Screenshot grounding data
========================================================================
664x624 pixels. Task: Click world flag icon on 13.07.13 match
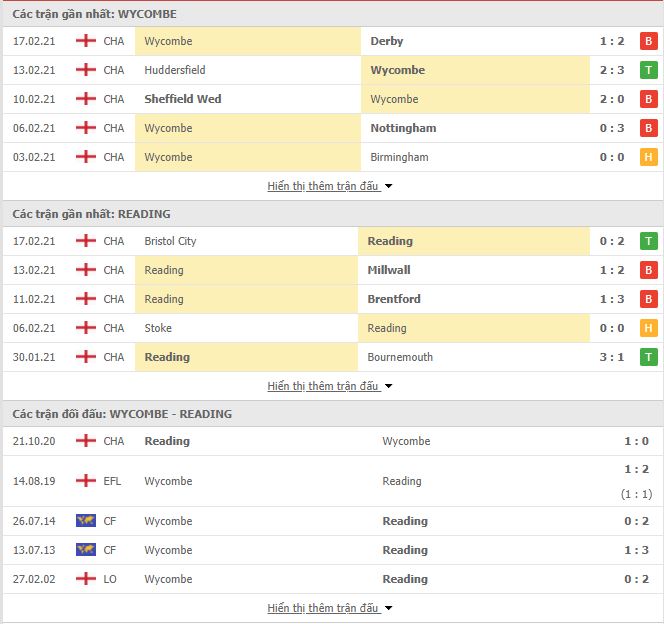coord(86,549)
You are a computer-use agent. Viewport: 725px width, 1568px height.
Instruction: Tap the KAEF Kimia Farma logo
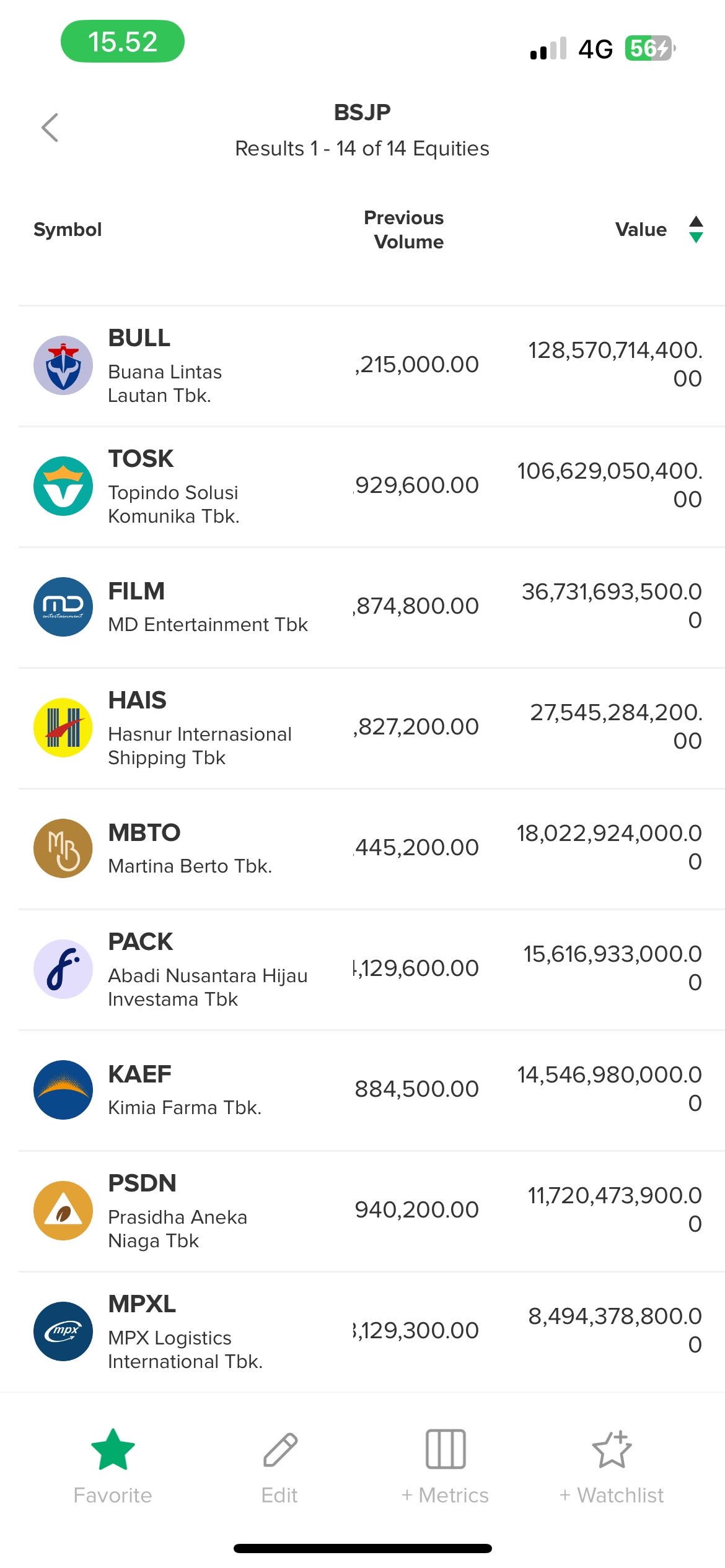pyautogui.click(x=63, y=1090)
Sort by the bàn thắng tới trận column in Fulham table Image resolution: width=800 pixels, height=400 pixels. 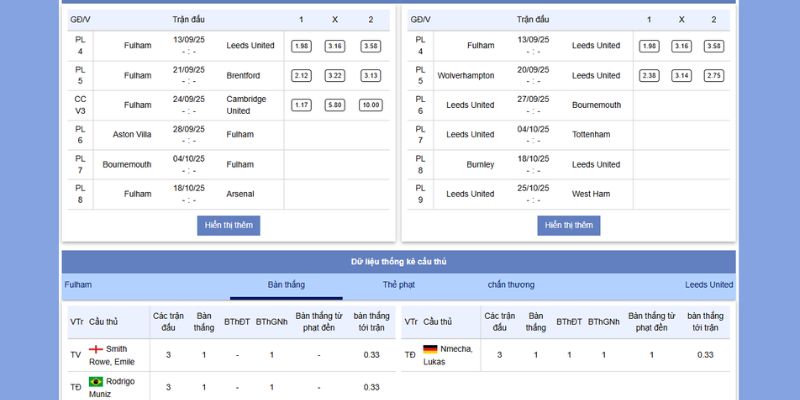coord(371,321)
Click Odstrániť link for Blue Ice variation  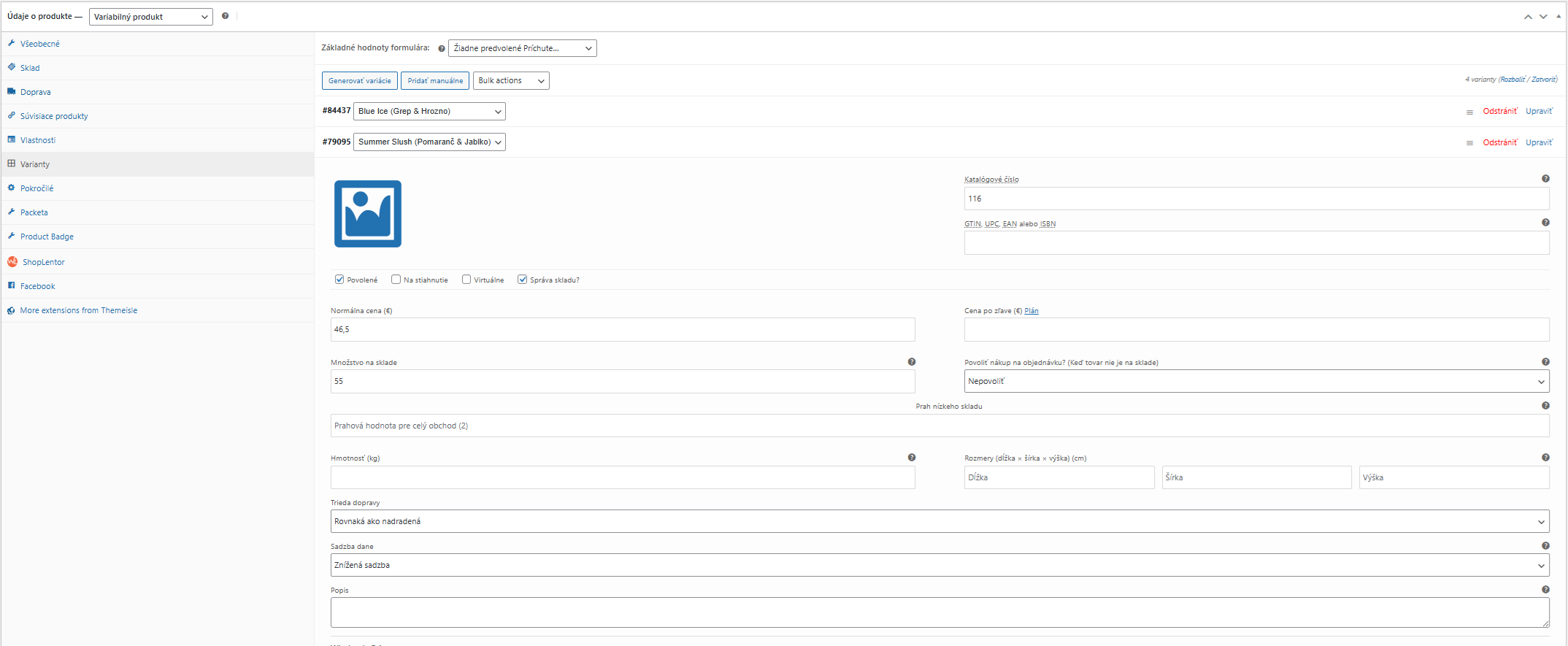pyautogui.click(x=1499, y=112)
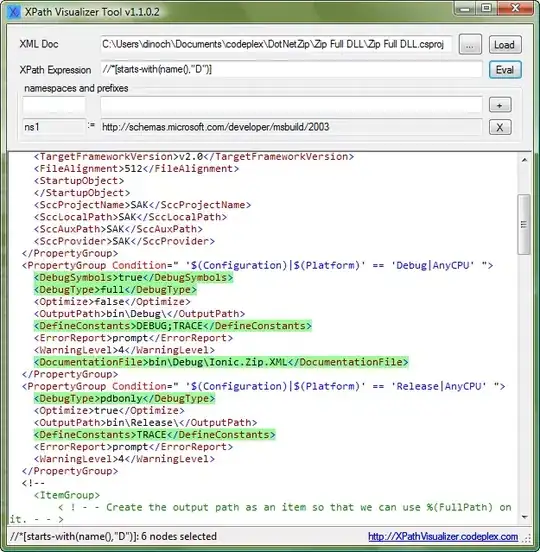Screen dimensions: 540x552
Task: Click the XPath Visualizer app icon in title bar
Action: [14, 12]
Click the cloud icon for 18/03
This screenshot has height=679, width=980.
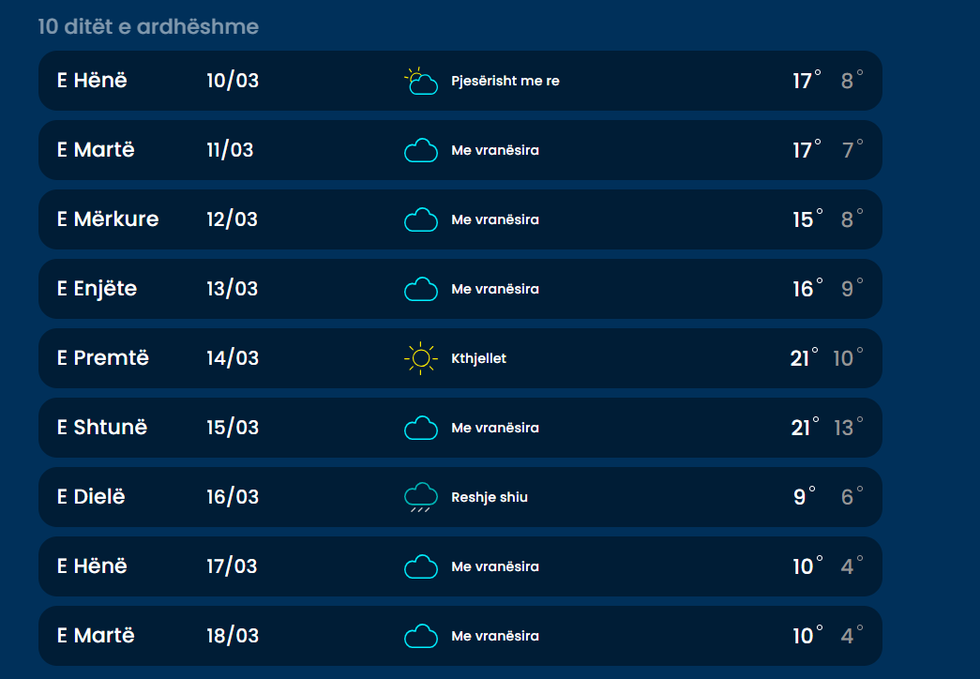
========================================================================
Each line from the one that holds "Click the cloud icon for 18/03" through the final line of the data must be retyped exactly; the pictures must not appear.

Click the cloud icon for 18/03
This screenshot has height=679, width=980.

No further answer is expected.